* _Passage to read_
Means for Solving Problem
[0010] In order to solve the above-described problems, a lamp
according to the present invention includes: a light emitting diode
as a light source; and a driving circuit that turns on the light
emitting diode by an alternating-current or direct-current power
source. The lamp further includes a life detecting element that
turns off the light emitting diode following the occurrence of
insulation deterioration in a resin material when the light
emitting diode has been operated for a predetermined time.
[0011] Namely, a lamp according to the present invention is
characterized by a light emitting diode and a driving circuit that
turns on the light emitting diode, and further a life detecting
element that turns off the light emitting diode according to
changes in electrical characteristics caused depending on the
operating time of the light emitting diode.
Effects of the Invention
[0012] According to the lamp of the present invention, the life
detecting element using a resin material in which insulation
deterioration occurs turns off the light emitting diode being
turned on when the light emitting diode has been operated for a
predetermined time. Thus, it is possible to inform a user that the
lamp including the driving circuit is at the end of its productive
life and urge the user to replace the lamp reliably.
BRIEF DESCRIPTION OF DRAWINGS
[0013] FIGS. 1A and 1B are circuit block diagrams showing a first
exemplary arrangement of a life detecting element in a lamp
according to an embodiment of the present invention. FIG. 1A shows
a film capacitor arranged in parallel with an entire connection
body in which a plurality of LEDs are connected in series, and FIG.
1B shows the film capacitor arranged in parallel with a part of the
LEDs in the connection body in which the plurality of LEDs are
connected in series.
[0014] FIG. 2 is a circuit block diagram showing a second exemplary
arrangement of the life detecting element in the lamp according to
the embodiment of the present invention. The film capacitor is used
as a circuit element of an LED driving circuit.
[0015] FIG. 3 is a circuit block diagram showing a third exemplary
arrangement of the life detecting element in the lamp according to
the embodiment of the present invention. The film capacitor is used
in a power circuit of the LED driving circuit.
[0016] FIG. 4 is a circuit block diagram showing a fourth exemplary
arrangement of the life detecting element in the lamp according to
the embodiment of the present invention. The film capacitor is used
in a filter circuit connected to the LED driving circuit.
[0017] FIG. 5 is a circuit block diagram showing a fifth exemplary
arrangement of the life detecting element in the lamp according to
the embodiment of the present invention. A detection coil with a
resin-coated winding is used in the LED driving circuit.
[0018] FIG. 6 is a cross-sectional view showing a first specific
configuration of a bulb shape lamp as a production example of the
lamp according to the embodiment of the present invention.

* _Dataset excerpts_
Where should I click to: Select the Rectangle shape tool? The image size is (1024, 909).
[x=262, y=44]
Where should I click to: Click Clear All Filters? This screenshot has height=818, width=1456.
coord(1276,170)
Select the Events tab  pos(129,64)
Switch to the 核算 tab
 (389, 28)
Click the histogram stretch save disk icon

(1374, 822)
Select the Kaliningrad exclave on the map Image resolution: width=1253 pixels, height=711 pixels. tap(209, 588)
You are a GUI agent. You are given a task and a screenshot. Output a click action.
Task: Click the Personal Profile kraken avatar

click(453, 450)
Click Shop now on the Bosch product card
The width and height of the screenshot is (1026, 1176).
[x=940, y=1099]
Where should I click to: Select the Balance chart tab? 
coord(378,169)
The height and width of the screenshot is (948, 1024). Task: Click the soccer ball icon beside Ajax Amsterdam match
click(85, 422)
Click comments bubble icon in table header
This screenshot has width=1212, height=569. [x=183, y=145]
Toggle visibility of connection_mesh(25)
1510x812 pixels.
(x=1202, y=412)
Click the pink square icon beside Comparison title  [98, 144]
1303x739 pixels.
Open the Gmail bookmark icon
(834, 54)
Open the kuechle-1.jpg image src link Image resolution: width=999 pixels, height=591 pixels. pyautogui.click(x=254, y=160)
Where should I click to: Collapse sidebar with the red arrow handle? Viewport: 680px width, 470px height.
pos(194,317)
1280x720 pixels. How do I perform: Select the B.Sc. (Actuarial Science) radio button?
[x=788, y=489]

* _To be done_
For each statement, say whether it agrees with the LED lamp text, answering yes or no and quoting the words of the text that decide it. (a) The life detecting element turns off the light emitting diode once the diode has been operated for a predetermined time. (b) In FIG. 1B, the film capacitor is arranged in parallel with the entire connection body of LEDs. (c) In FIG. 4, the film capacitor is used in a power circuit of the LED driving circuit.

* _Complete answer_
(a) Yes: "turns off the light emitting diode following the occurrence of insulation deterioration in a resin material when the light emitting diode has been operated for a predetermined time"
(b) No: "FIG. 1B shows the film capacitor arranged in parallel with a part of the LEDs in the connection body"
(c) No: "The film capacitor is used in a filter circuit connected to the LED driving circuit."